> **Problem**
I need each line of the entries below that includes the string "icon".

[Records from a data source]
***
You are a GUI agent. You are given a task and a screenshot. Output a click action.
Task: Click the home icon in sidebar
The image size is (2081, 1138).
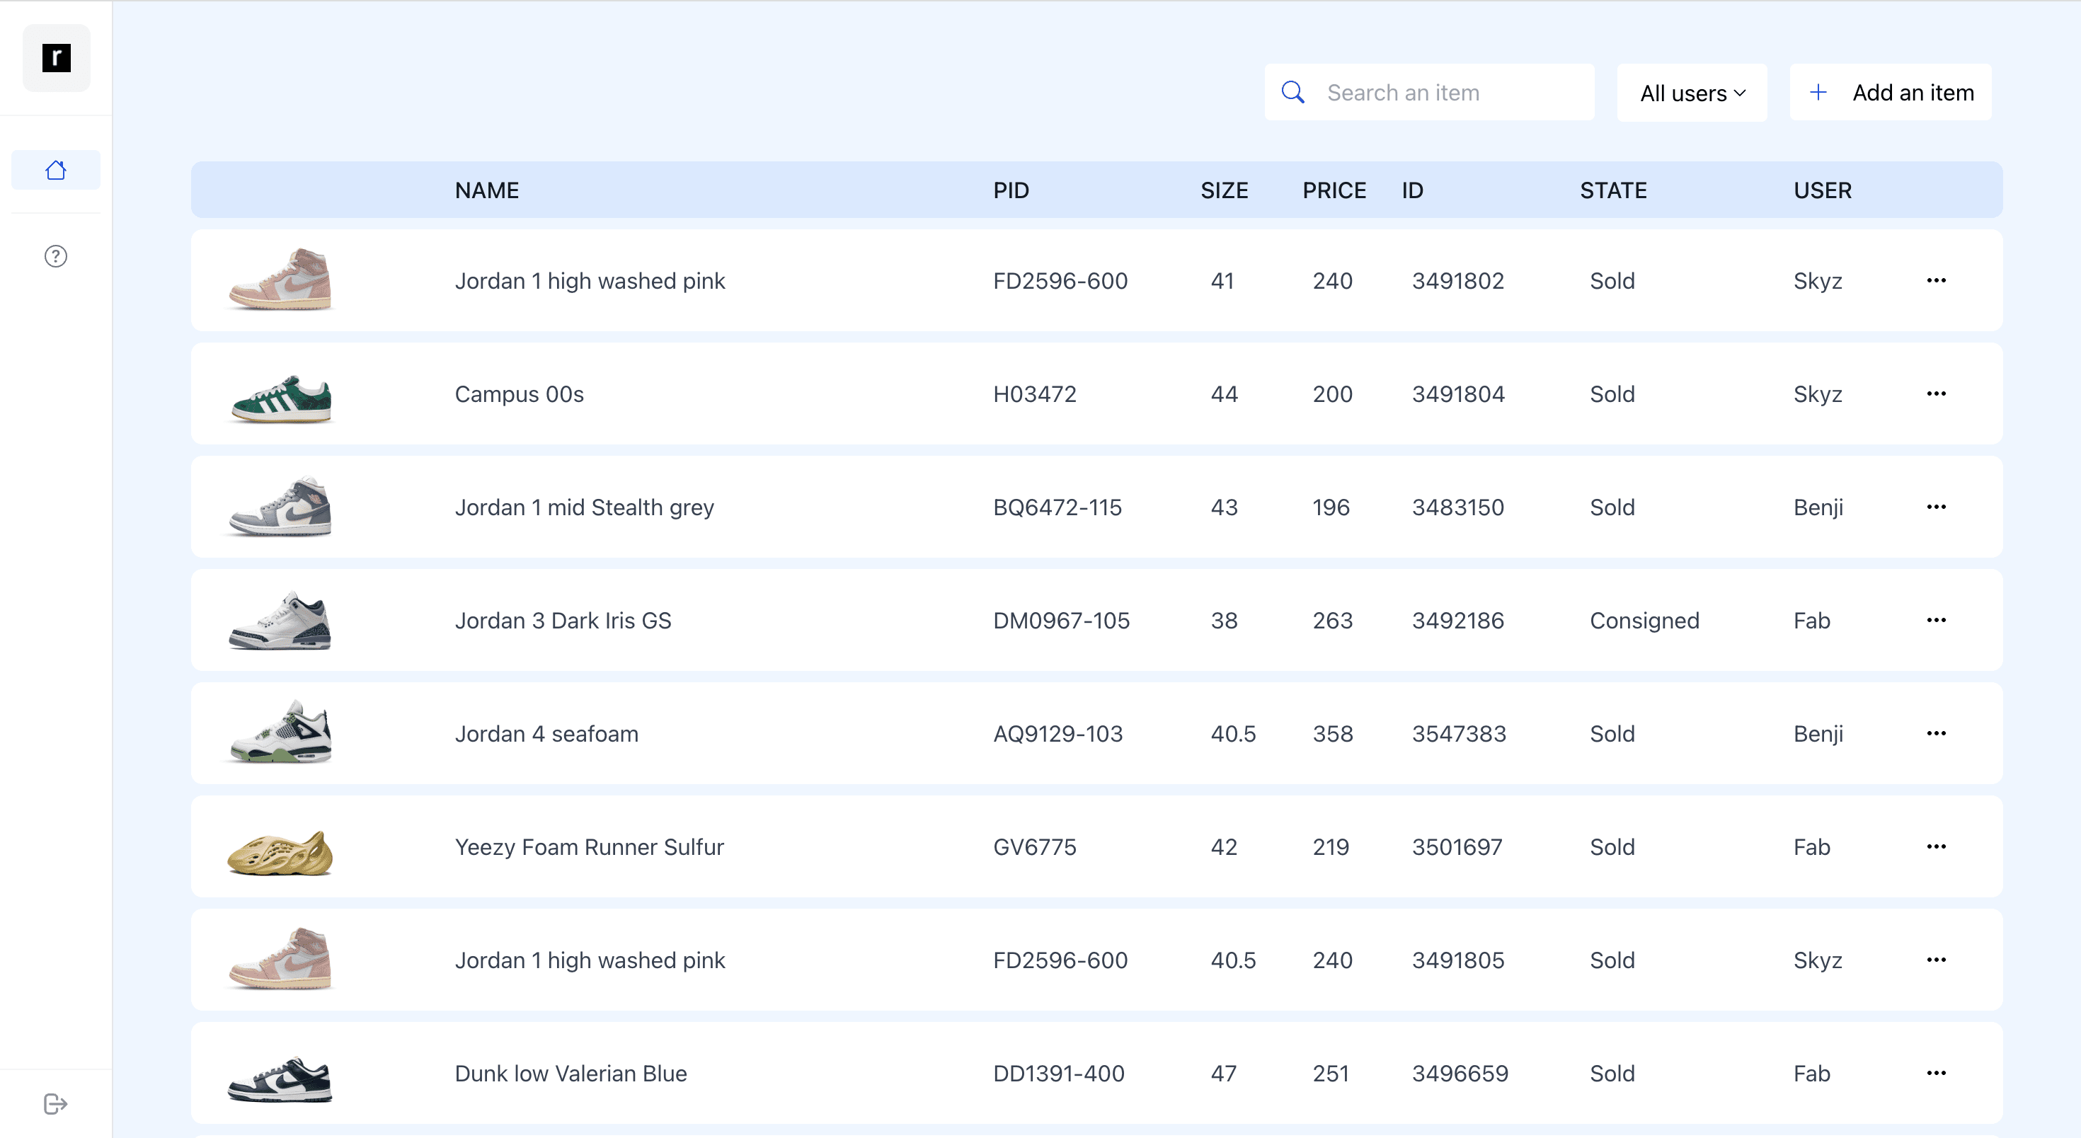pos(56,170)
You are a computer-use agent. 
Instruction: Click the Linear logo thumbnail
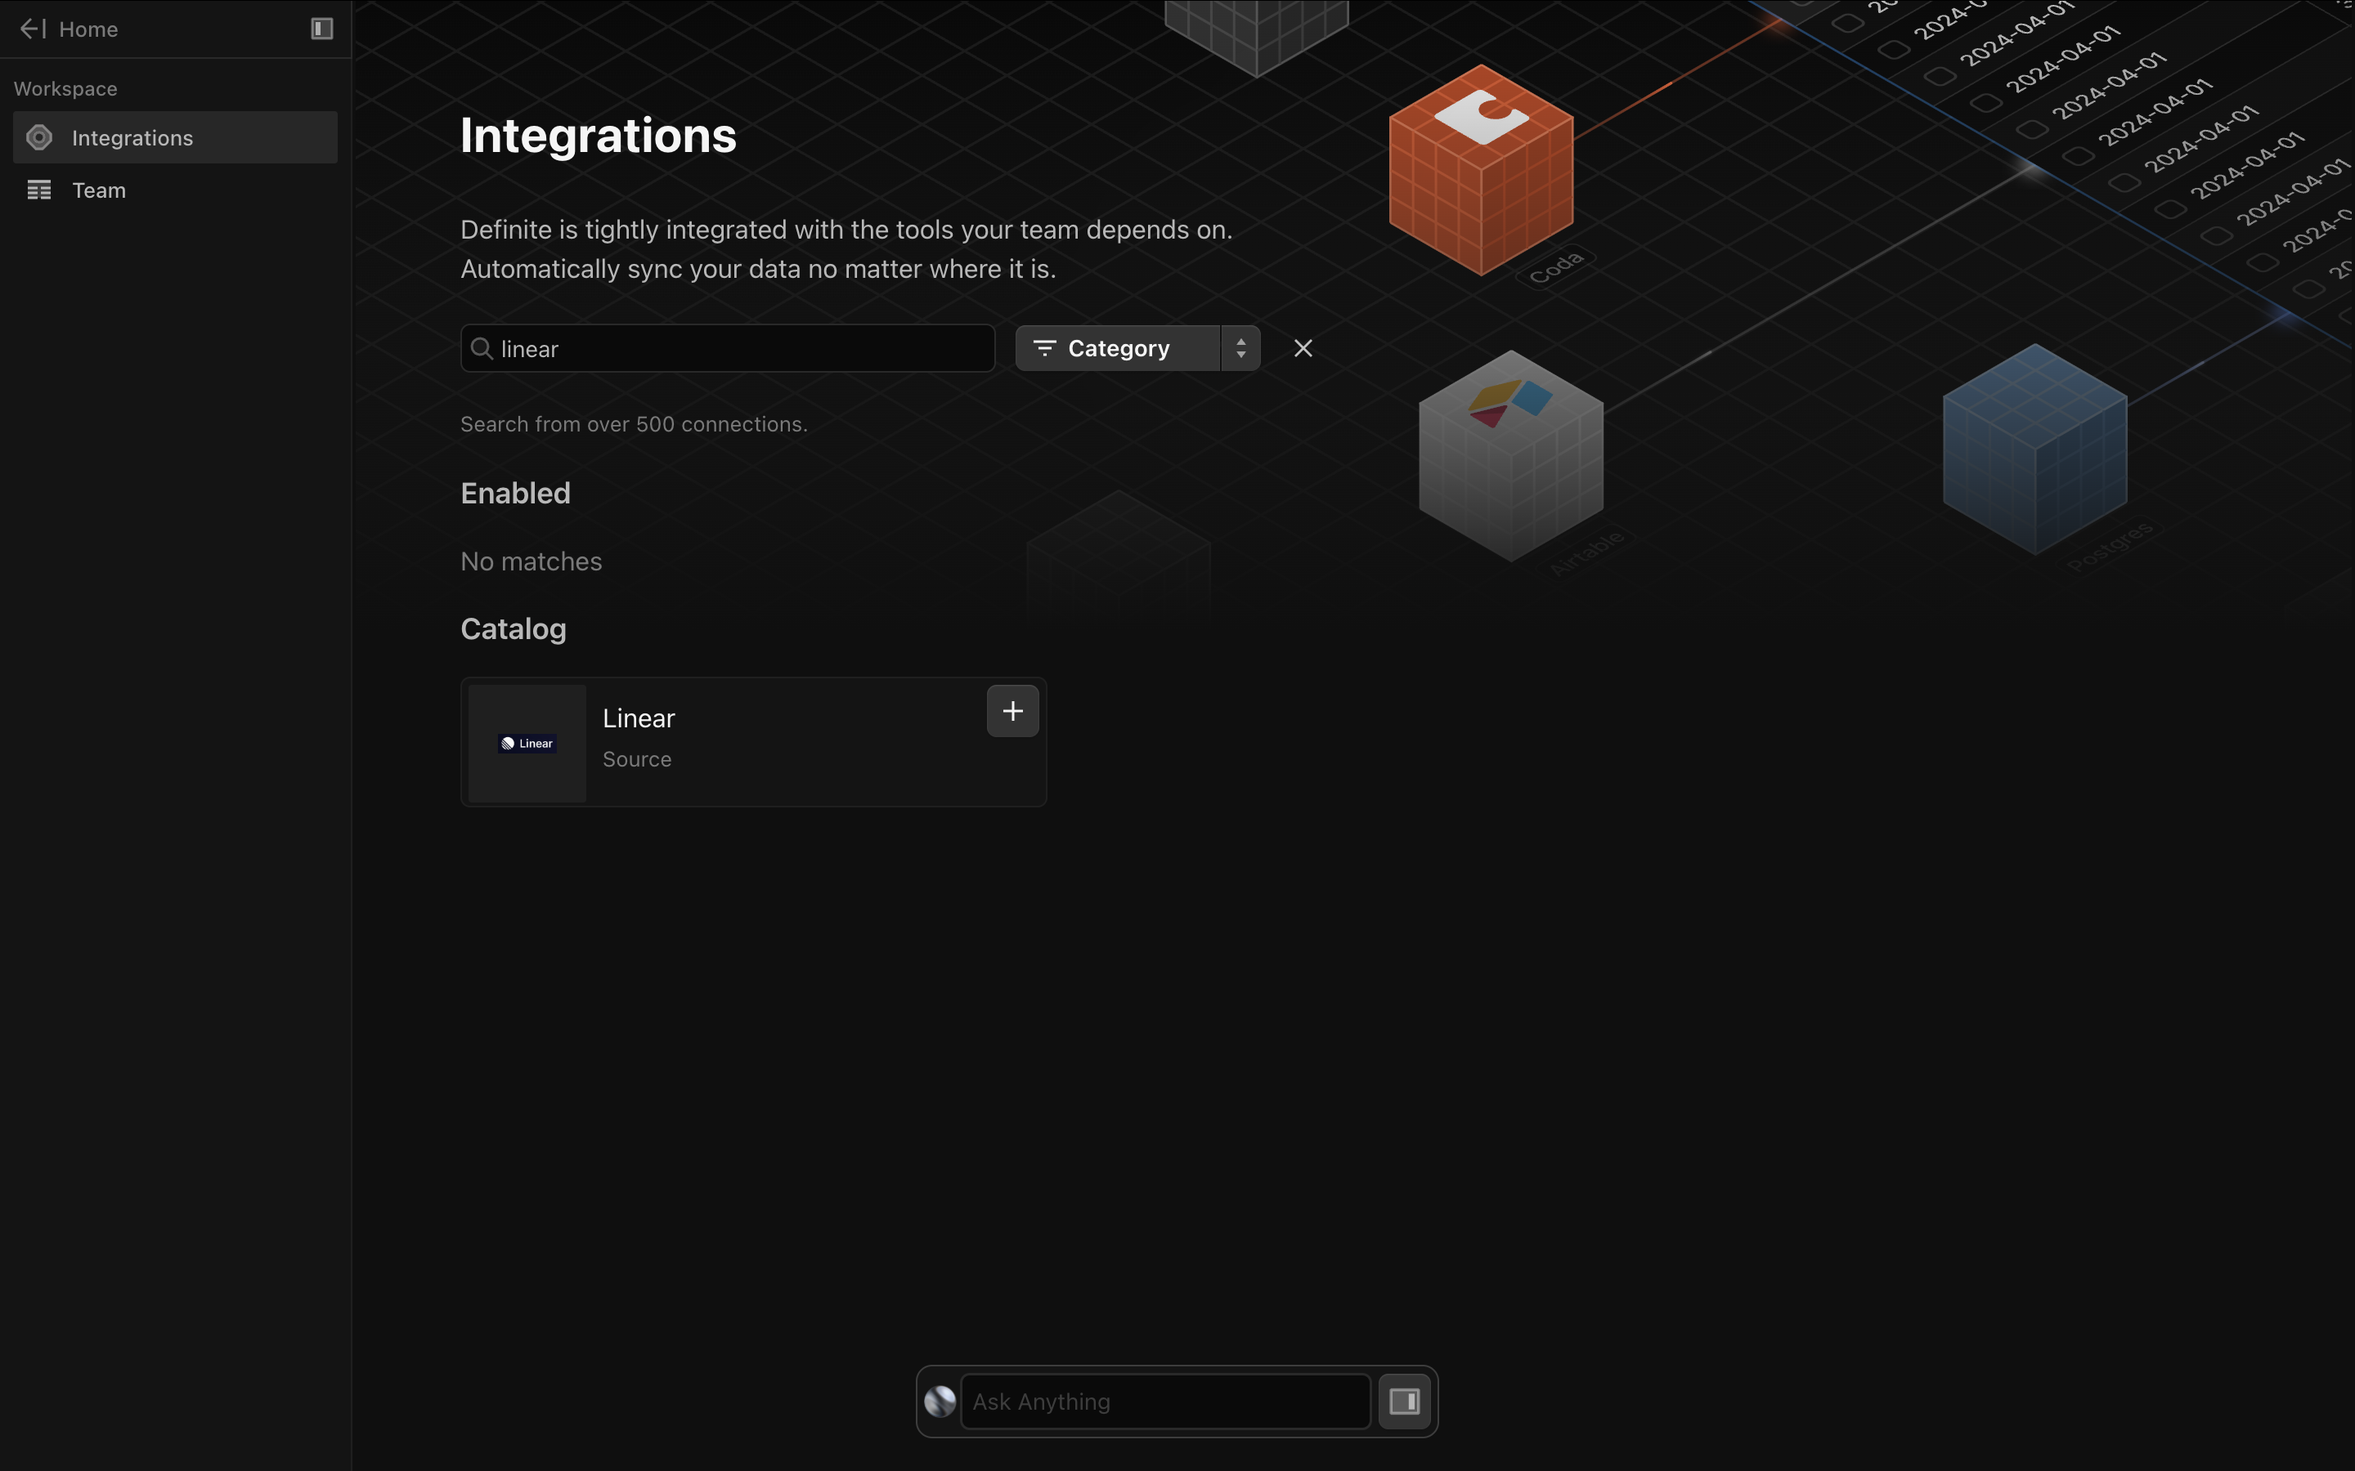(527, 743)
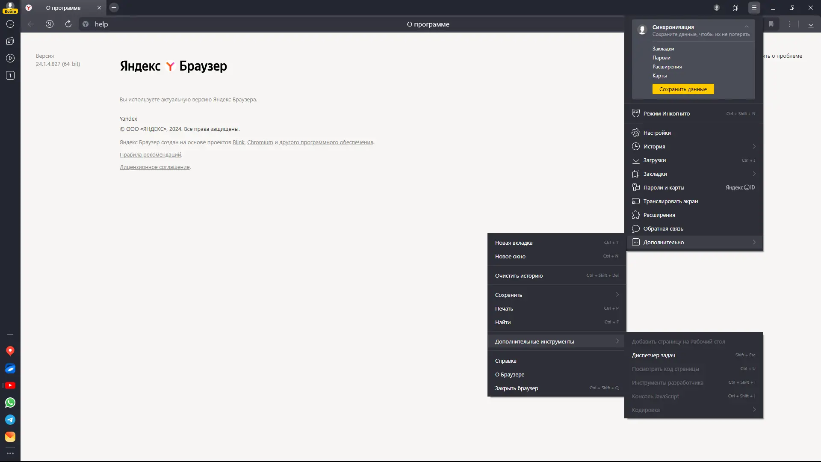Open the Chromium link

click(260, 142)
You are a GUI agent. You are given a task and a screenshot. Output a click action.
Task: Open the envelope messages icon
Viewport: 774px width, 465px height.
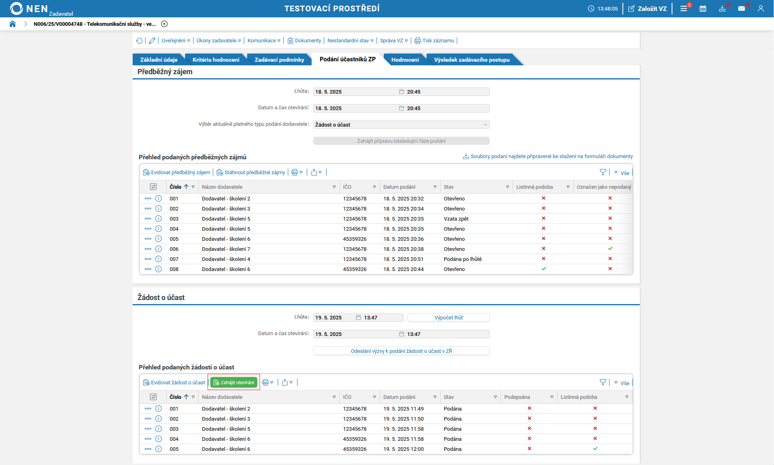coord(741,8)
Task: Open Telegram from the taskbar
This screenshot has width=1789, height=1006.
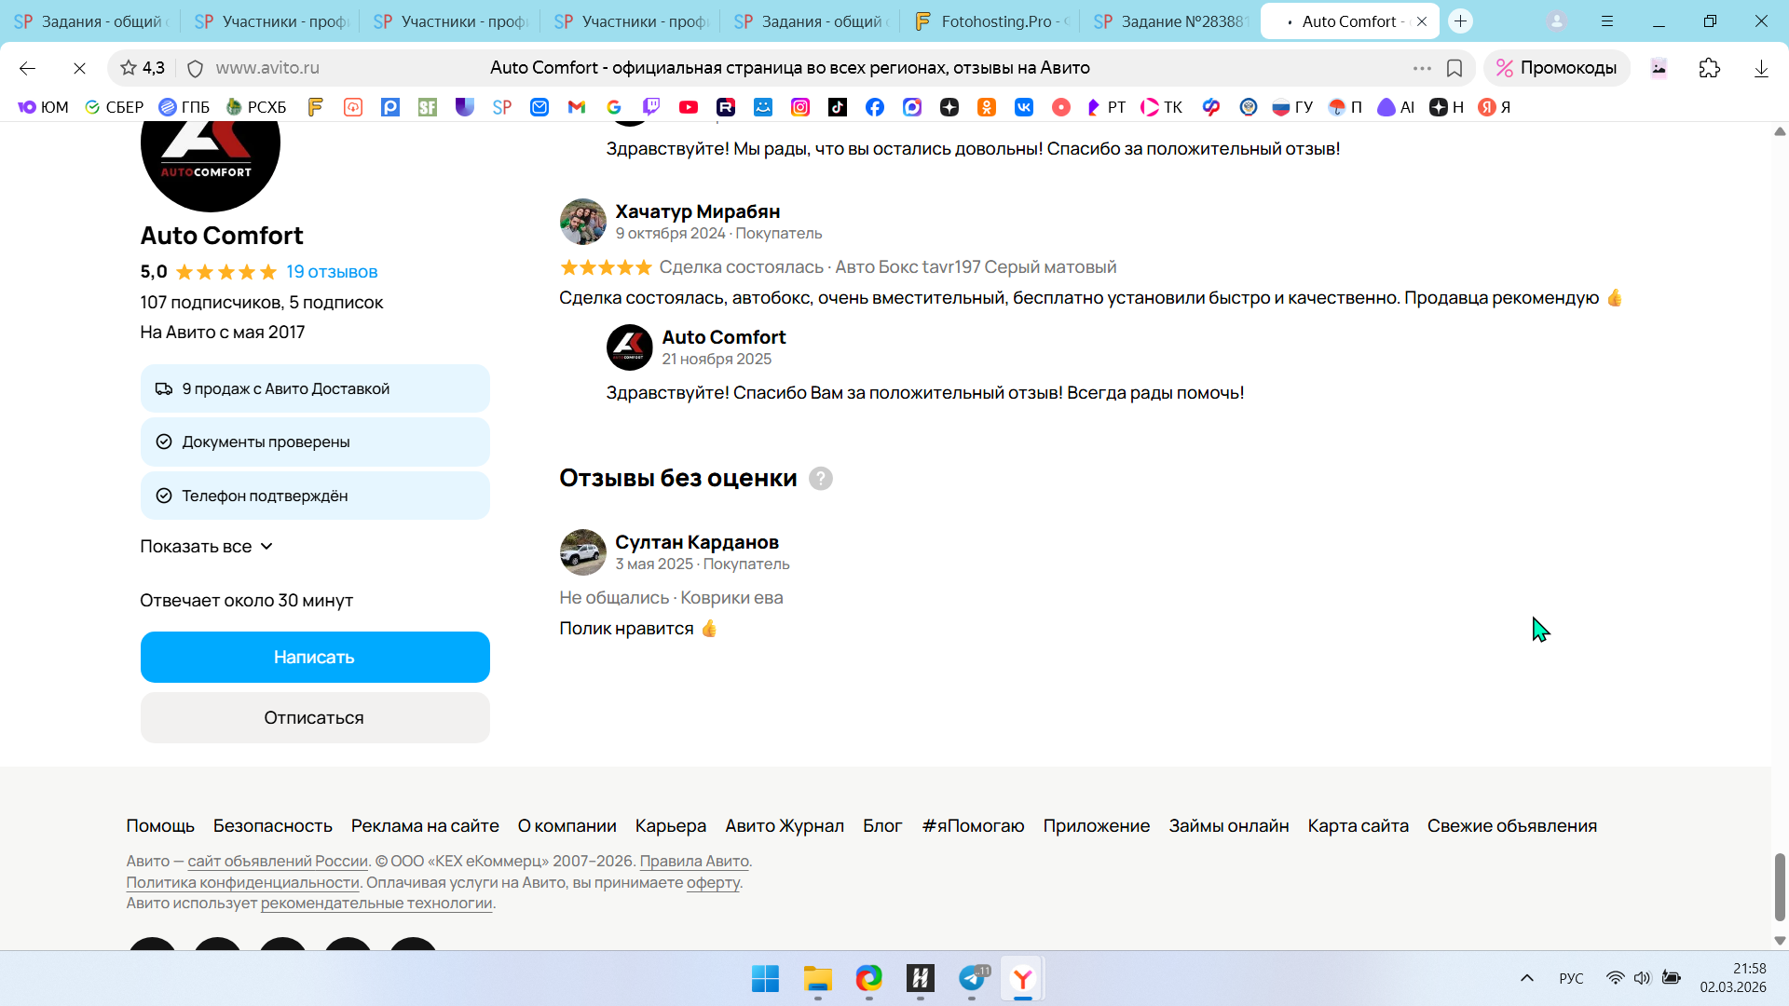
***
> **Your response**
Task: Click the home icon in sidebar
Task: Open the envelope messages icon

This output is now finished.